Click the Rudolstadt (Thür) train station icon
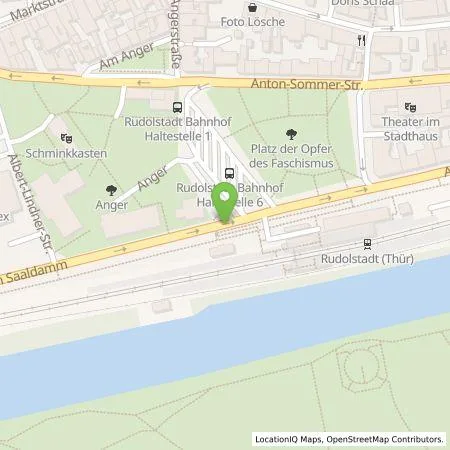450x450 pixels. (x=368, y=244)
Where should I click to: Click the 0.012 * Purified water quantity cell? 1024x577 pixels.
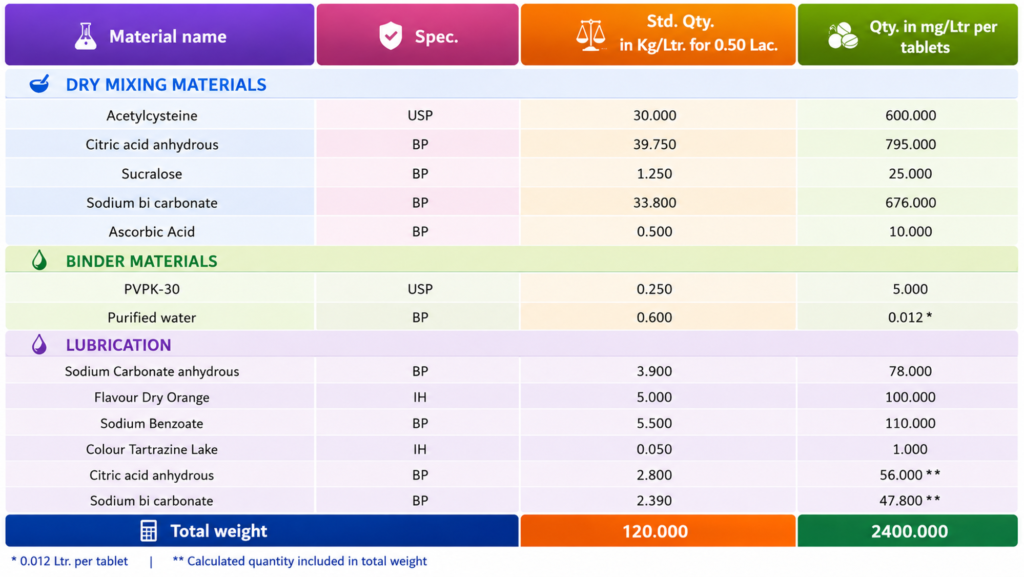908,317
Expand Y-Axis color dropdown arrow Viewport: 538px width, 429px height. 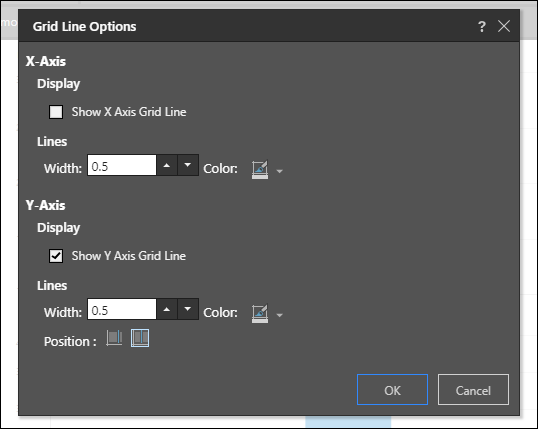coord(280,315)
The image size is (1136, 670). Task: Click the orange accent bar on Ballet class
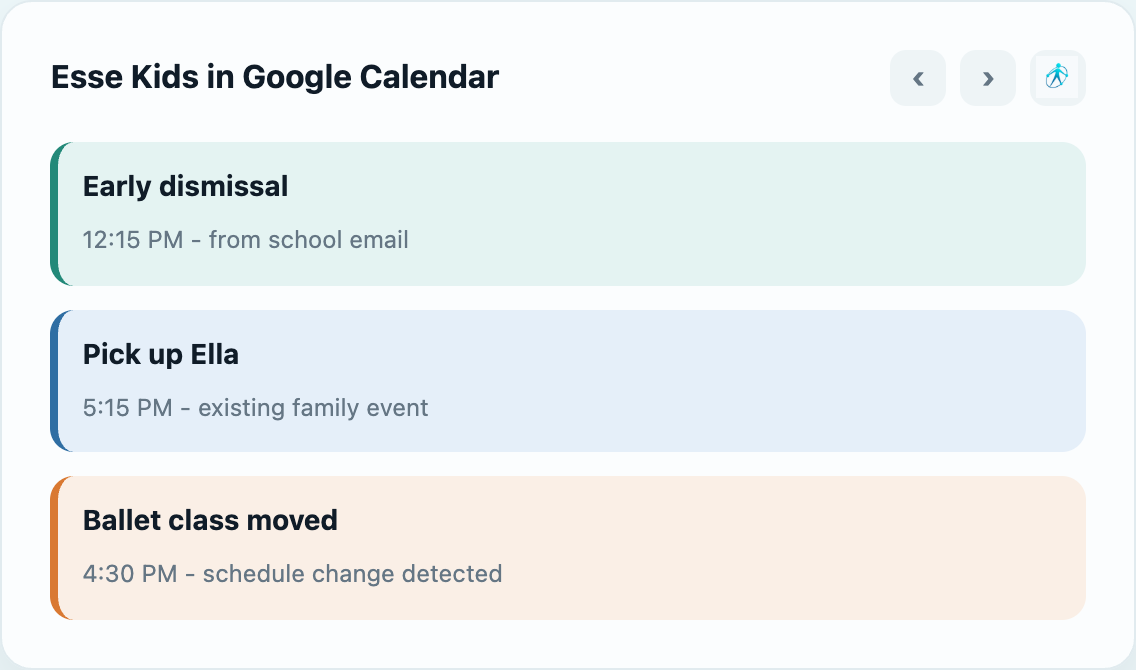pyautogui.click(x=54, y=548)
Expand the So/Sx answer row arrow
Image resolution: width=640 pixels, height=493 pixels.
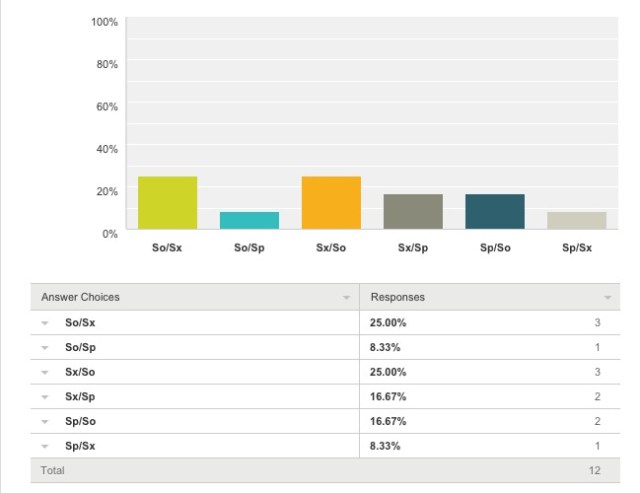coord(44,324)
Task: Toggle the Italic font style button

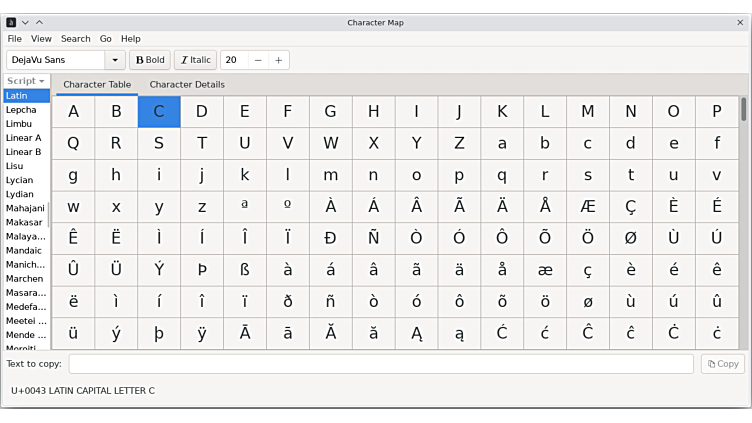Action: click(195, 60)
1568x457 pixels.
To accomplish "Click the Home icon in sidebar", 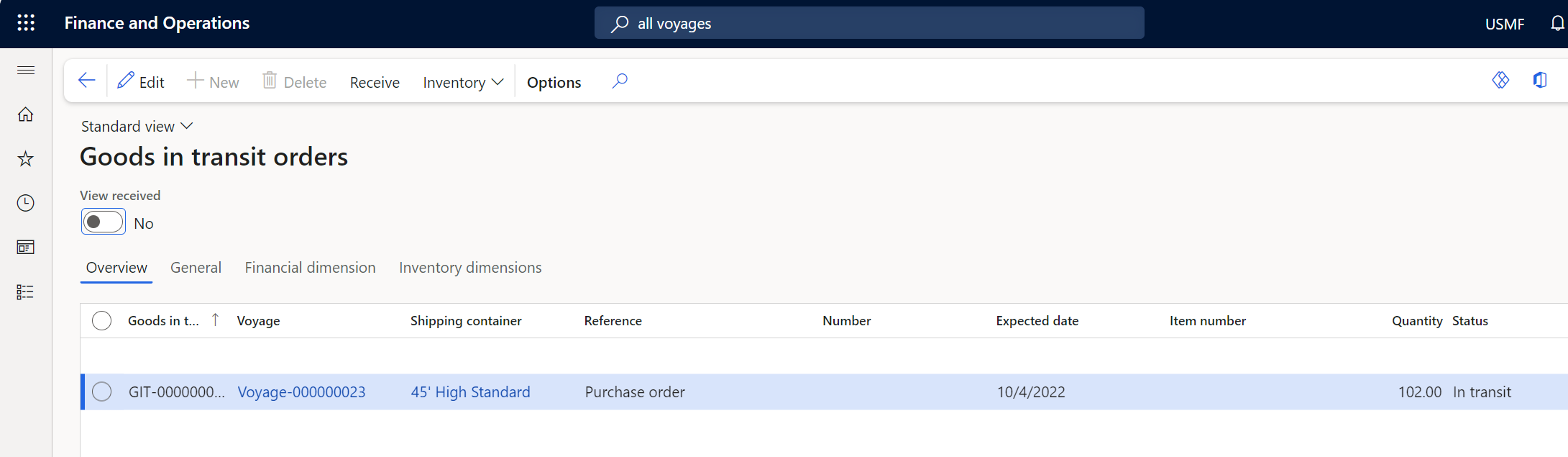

---

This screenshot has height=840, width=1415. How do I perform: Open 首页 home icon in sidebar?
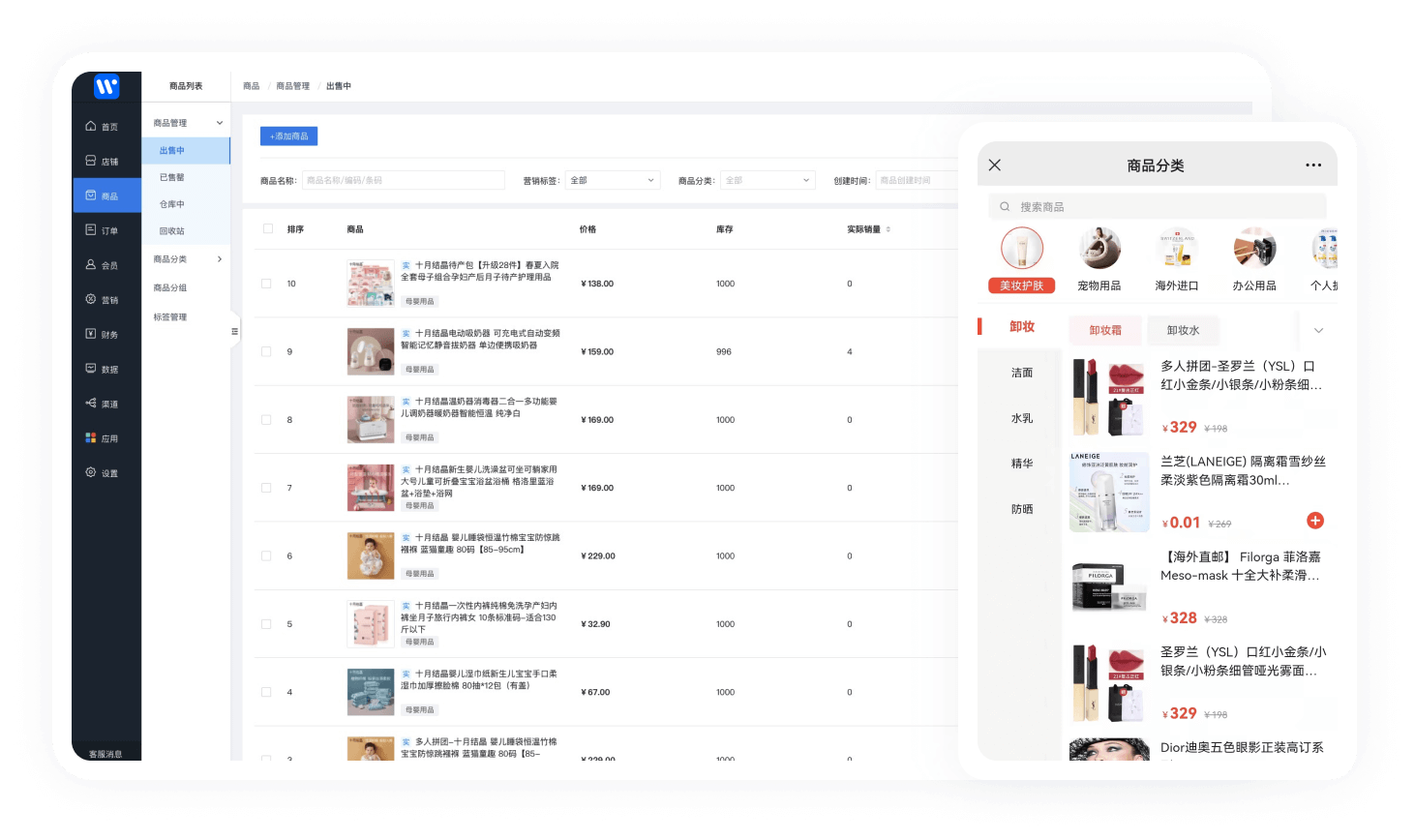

--

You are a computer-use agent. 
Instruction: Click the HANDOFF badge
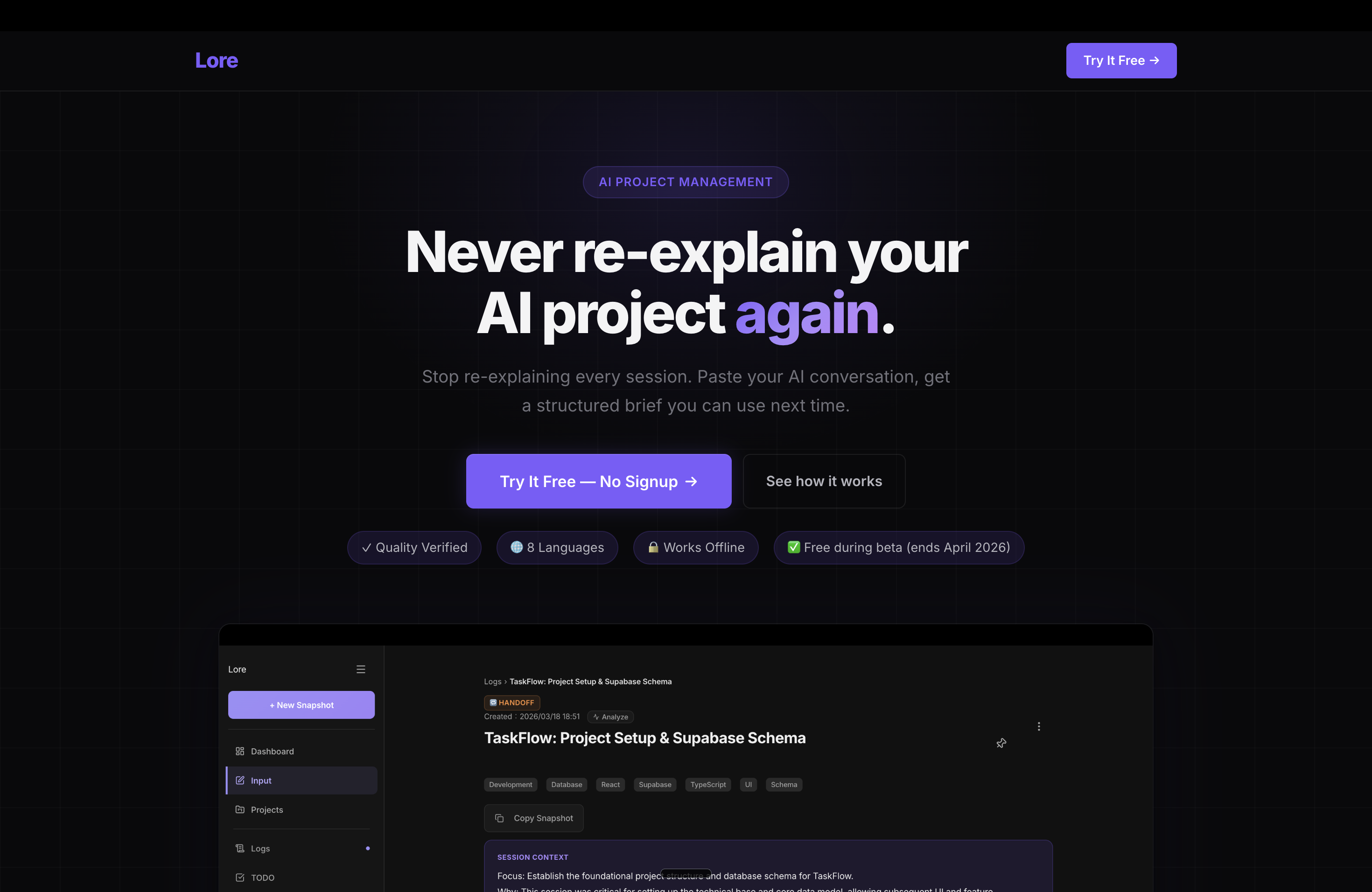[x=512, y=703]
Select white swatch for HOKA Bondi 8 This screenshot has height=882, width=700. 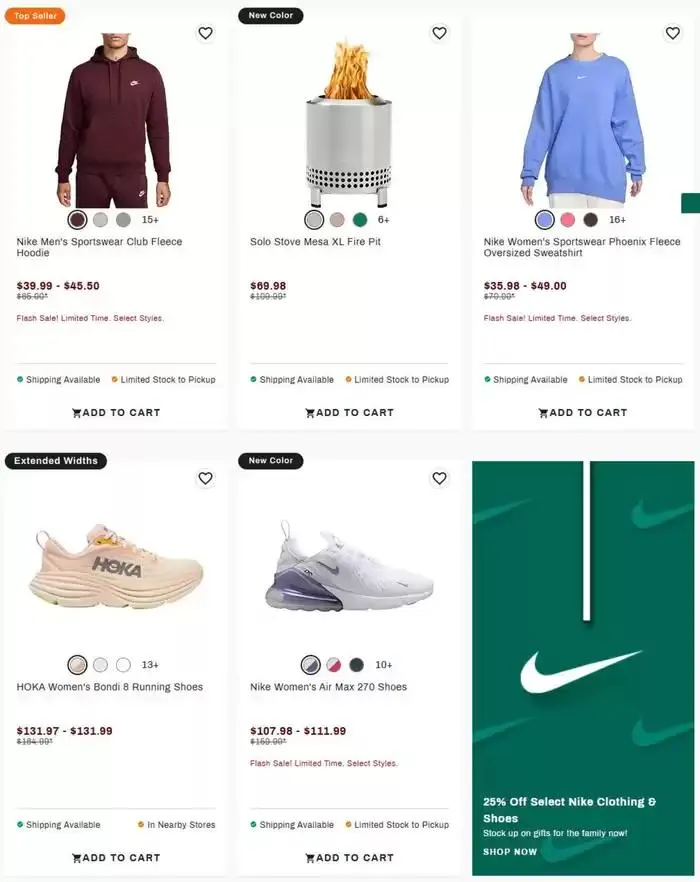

REQUIREMENTS :: Please copy out the rows starting with the line that contains "The image size" and going on through the line that contains "coord(44,324)", requests included, offsetting every coordinate in the answers by adding 119. Leave the pictures out.

THE ANSWER ::
The image size is (1136, 670). Task: Click the orange accent bar on Ballet class
pyautogui.click(x=173, y=667)
Expand the So/Sx answer row arrow
Image resolution: width=640 pixels, height=493 pixels.
coord(163,443)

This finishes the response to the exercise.